Arabie saoudite : la plus lourde attaque houthie depuis des années vise les installations pétrolières

Par LNT
Arabie saoudite attaque houthie

Des dizaines de drones et de missiles ont frappé mardi des installations d’Aramco à Abha, Najran et Jizan, ainsi que la base aérienne du roi Khaled à Khamis Mouchaït. Soixante-treize civils ont été blessés et plusieurs sites ont connu des interruptions temporaires d’exploitation. Les Houthis présentent l’opération comme une riposte à 121 frappes saoudiennes en trois jours.

L’attaque a été menée le mardi 8 septembre. Le porte-parole militaire des Houthis, Yahya Saree, a revendiqué l’emploi de dizaines de drones et de missiles.

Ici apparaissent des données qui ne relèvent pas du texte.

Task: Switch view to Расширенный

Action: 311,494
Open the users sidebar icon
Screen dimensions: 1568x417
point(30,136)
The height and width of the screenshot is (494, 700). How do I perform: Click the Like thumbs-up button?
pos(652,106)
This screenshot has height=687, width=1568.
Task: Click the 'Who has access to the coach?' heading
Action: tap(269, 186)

Les cibles se concentrent dans le sud du Royaume, région frontalière du Yémen qui abrite une part importante de l’infrastructure pétrolière saoudienne. Des installations du groupe Aramco à Abha, Najran et Jizan ont été touchées, de même que la base aérienne du roi Khaled à Khamis Mouchaït. Jizan accueille l’une des plus grandes raffineries du pays, déjà visée à plusieurs reprises depuis juillet.

Le bilan communiqué fait état de soixante-treize civils blessés, dont des femmes et des enfants. Les autorités saoudiennes ont signalé des incendies sur plusieurs sites et des interruptions temporaires d’exploitation.

Les Houthis présentent l’opération comme une riposte à cent vingt et une frappes conduites par Riyad contre le Yémen en trois jours.

L’effet sur les marchés a été immédiat : le Brent s’est approché de 100 dollars le baril. Ce seuil constitue un repère psychologique autant qu’économique, dans un marché déjà tendu par la confrontation ouverte entre les États-Unis et l’Iran et par les restrictions de navigation dans le détroit d’Ormuz.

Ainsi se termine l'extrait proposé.